Mumbai-based content publishing platform Pencil raised USD 1 million in February this year in a round led by US-based venture capital fund SOSV, with participation from IPV and Artesian. The startup will use the funding to scale up its tech team as it plans to launch a reader app.
“Given an option, any startup would want to raise smart money [money along with the know-how of the investor] rather than just money. The name of the known angel investor does matter as they bring their network and expertise. That being said, when there is no option, any money is great money,” Swarup Nanda, founder and CEO, Pencil, said.
During his fundraising, Nanda gained experience interacting with investors who quizzed him about printing rather than publishing, which would have been a more relevant question for a reader app.
“There are a lot of investors who have invested in startups even without understanding the concept. But our job is to explain to them what we do,” he said.

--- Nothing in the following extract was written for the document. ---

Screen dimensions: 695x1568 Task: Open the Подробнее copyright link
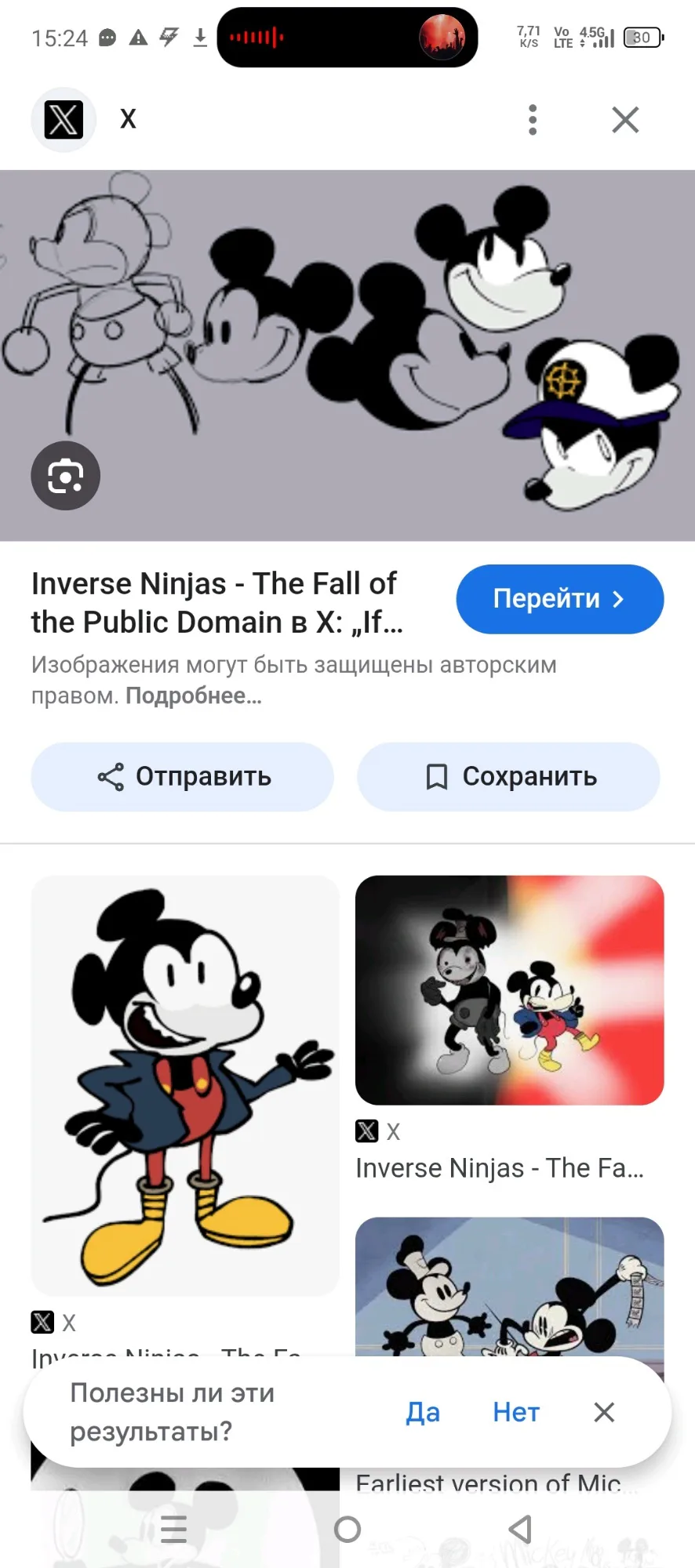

Ram Bhamidi, co-founder and CEO of Circus Social, which raised USD 1 million in a pre-series A round led by IPV, said he would prefer to get money from investors who understand the business before investing. “Platforms like IPV do a lot of work with the investors and make sure that they are ready before the first call. The training is done which makes our life easier. The investor knows what to ask and expect,” Bhamidi said.
Mittal from IPV said with India’s startup ecosystem growing, angel investing has now proved itself to be one of the best asset classes. “Investors have become more eager to take risks. In fact, their risk appetite has increased, and so has their eagerness to know more about new technologies, innovations, and digital products or services.”